Dem aus der Versammlung kommenden Vorschlag, das "Winterdorf" auf Freitag oder Samstag vorzuverlegen, hielt Haberberger betriebliche Weihnachtsfeiern entgegen und meinte, dass Teilnehmer nach der zeitlich überschaubaren Waldweihnacht auch noch das "Winterdorf" besuchen könnten. Zudem räumte er ein, dass das "Winterdorf" ein einmaliger Versuch ohne Anspruch auf Wiederholung sein wird.

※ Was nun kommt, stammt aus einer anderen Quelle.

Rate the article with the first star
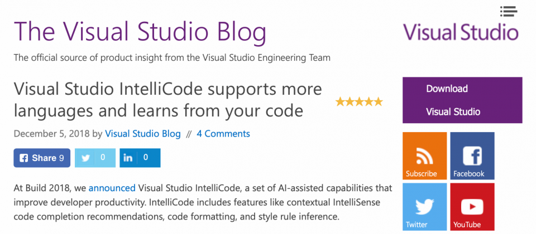The width and height of the screenshot is (536, 234). point(340,101)
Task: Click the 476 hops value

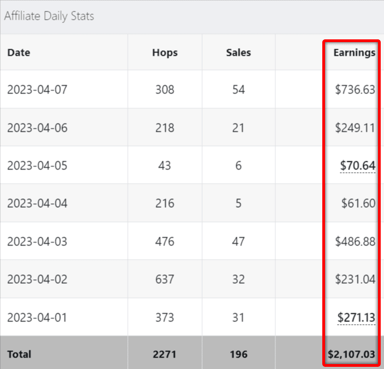Action: tap(165, 241)
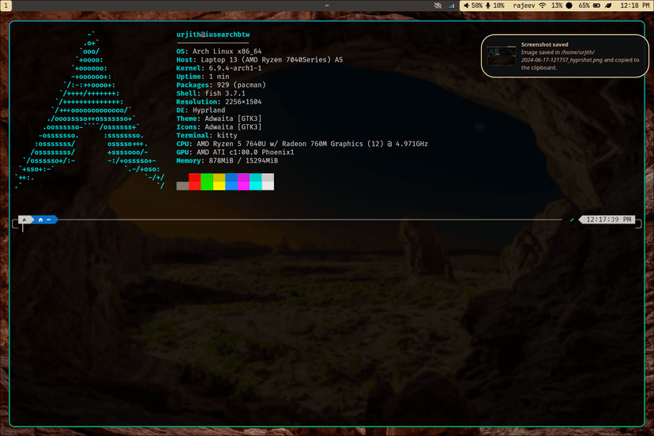Click the home directory prompt segment
This screenshot has height=436, width=654.
click(45, 220)
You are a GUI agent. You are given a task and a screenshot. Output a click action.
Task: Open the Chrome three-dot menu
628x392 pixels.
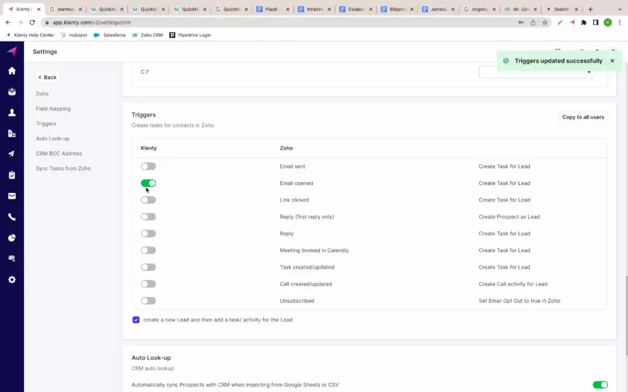pos(619,23)
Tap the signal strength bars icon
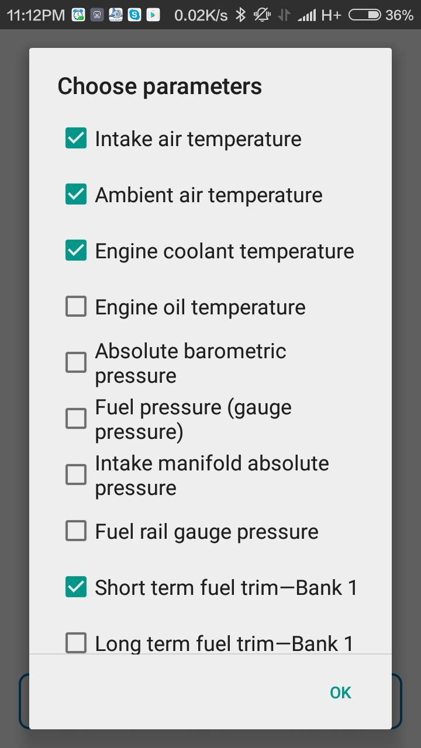The width and height of the screenshot is (421, 748). click(306, 15)
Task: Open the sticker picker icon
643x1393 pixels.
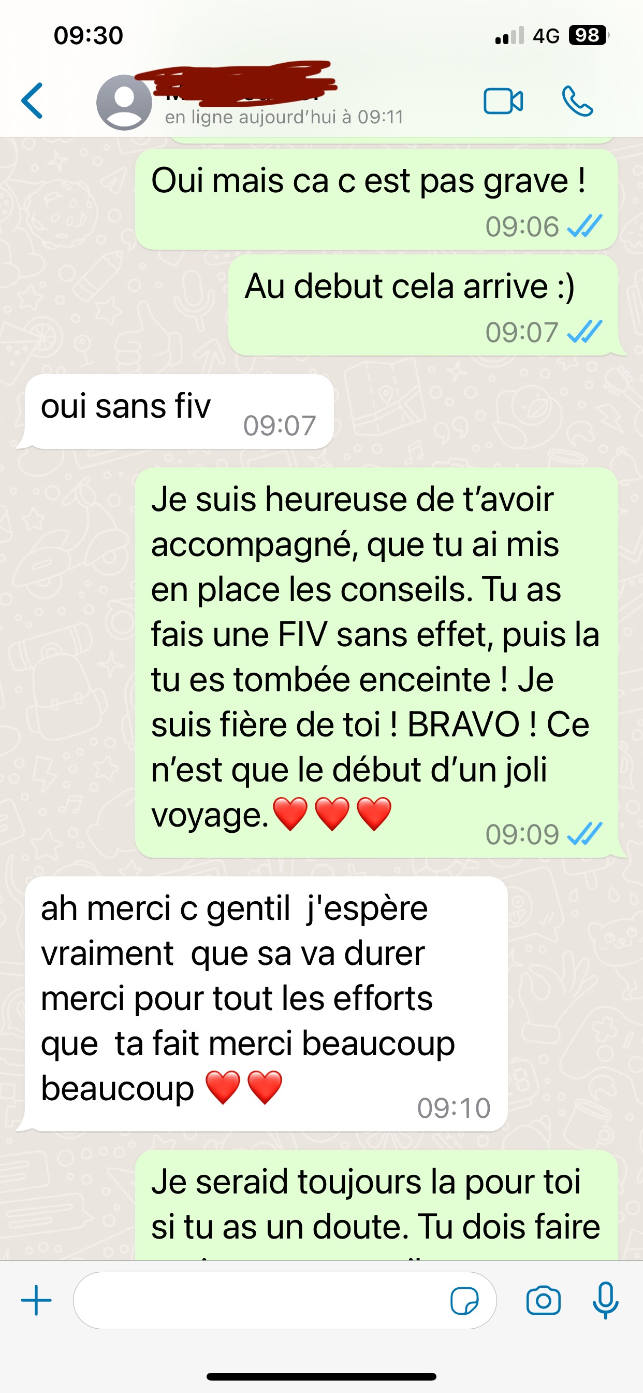Action: [x=464, y=1301]
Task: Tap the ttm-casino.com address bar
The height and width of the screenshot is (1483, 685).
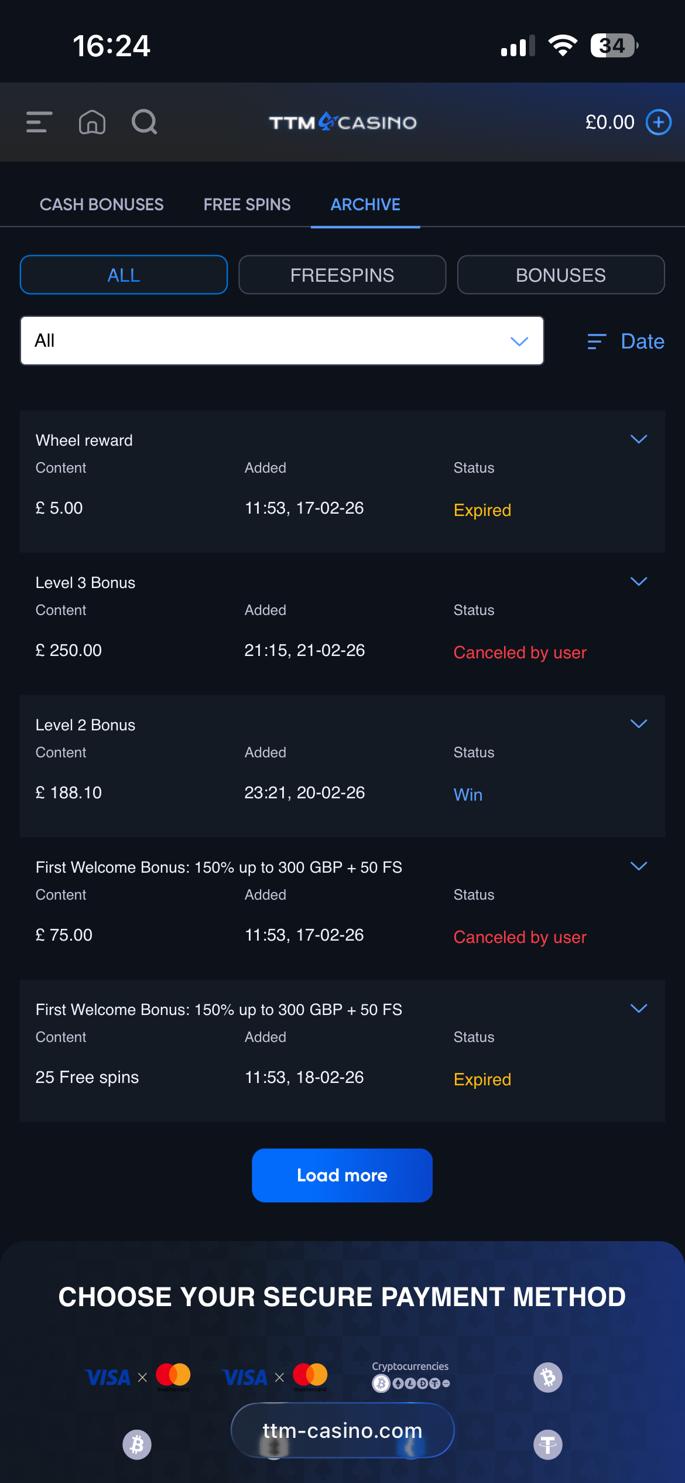Action: 343,1430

Auch das Thema Bürgerfest führte zu einer Diskussion. Stadtverbandsvorsitzender Dieter Kies hatte für den 29. Juli 2018 eine eintägige Veranstaltung auf dem Karlsplatz und für 2019 anlässlich "40 Jahre Bürgerfest" ein zweitägiges Fest angekündigt. Aus dem Kreis der Vereinsvorsitzenden kam der Vorschlag zu einer generellen Änderung der Feierzeiten. Da die Stände der Vereine im Laufe des Samstags aufgestellt werden, sollte das Bürgerfest an diesem Tag bereits gegen 18 Uhr beginnen. Als Motivation für die Jugend, die sich bisher nur bedingt vom Bürgerfest angesprochen fühle, kam der Vorschlag, an diesem Abend Schulbands auftreten zu lassen. Ein Ende der Veranstaltung am Sonntag gegen 20 Uhr hielten einige Vereinsvorsitzende für erstrebenswert. Als Grund nannten sie den Abtransport der Tische, Bänke und Schankstellen und den Abbau der Stände. Auf Nachfrage versicherte Bürgermeister Peter Lehr: "Seitens der Stadt sind wir flexibel und offen für diese Variante."

Dieter Kies griff den Vorschlag auf. Der Vorsitzende des Stadtverbandes sprach sich für einen Versuch im Jahr 2018 aus und rief zu Teilnahmemeldungen der Vereine bis zur Frühjahrsversammlung im April auf.